PROBLEM -
Copy out only the span from the line with "Tvrze (33, 2423)" to the end of the data, both ends kept, word for word.

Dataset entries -
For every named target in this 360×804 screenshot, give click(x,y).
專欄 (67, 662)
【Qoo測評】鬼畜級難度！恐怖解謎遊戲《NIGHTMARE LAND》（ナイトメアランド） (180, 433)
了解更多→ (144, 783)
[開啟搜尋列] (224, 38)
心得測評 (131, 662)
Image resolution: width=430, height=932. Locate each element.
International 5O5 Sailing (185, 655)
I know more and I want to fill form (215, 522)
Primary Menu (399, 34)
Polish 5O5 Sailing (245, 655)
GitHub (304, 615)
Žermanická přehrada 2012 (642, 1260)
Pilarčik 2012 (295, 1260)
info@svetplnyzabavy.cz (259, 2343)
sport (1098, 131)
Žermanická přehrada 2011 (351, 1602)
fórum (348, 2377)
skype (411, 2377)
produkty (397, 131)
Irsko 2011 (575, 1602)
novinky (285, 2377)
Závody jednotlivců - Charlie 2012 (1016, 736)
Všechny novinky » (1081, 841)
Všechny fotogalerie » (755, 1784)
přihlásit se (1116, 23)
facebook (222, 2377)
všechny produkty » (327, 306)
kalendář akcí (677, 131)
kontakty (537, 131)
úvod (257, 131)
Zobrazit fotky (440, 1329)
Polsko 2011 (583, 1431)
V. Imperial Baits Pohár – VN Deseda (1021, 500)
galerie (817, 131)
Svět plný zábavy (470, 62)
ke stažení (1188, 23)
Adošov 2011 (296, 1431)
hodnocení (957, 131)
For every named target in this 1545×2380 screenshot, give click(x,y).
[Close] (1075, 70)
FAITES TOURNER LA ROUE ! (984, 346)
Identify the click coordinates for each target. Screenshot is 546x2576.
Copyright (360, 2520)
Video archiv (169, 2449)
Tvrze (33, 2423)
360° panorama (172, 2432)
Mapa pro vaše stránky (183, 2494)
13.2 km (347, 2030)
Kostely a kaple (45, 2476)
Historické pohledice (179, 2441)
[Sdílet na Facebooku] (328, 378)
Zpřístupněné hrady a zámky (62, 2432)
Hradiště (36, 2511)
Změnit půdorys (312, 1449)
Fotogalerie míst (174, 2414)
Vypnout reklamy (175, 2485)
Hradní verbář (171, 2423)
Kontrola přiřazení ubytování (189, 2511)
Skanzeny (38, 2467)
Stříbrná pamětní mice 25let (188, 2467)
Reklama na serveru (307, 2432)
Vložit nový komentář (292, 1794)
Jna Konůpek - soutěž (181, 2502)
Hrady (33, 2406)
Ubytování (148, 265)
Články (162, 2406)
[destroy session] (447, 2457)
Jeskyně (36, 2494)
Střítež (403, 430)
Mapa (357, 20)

TASK OUTPUT -
Tvrze (33, 2423)
360° panorama (172, 2432)
Mapa pro vaše stránky (183, 2494)
13.2 km (347, 2030)
Kostely a kaple (45, 2476)
Historické pohledice (179, 2441)
[Sdílet na Facebooku] (328, 378)
Zpřístupněné hrady a zámky (62, 2432)
Hradiště (36, 2511)
Změnit půdorys (312, 1449)
Fotogalerie míst (174, 2414)
Vypnout reklamy (175, 2485)
Hradní verbář (171, 2423)
Kontrola přiřazení ubytování (189, 2511)
Skanzeny (38, 2467)
Stříbrná pamětní mice 25let (188, 2467)
Reklama na serveru (307, 2432)
Vložit nový komentář (292, 1794)
Jna Konůpek - soutěž (181, 2502)
Hrady (33, 2406)
Ubytování (148, 265)
Články (162, 2406)
[destroy session] (447, 2457)
Jeskyně (36, 2494)
Střítež (403, 430)
Mapa (357, 20)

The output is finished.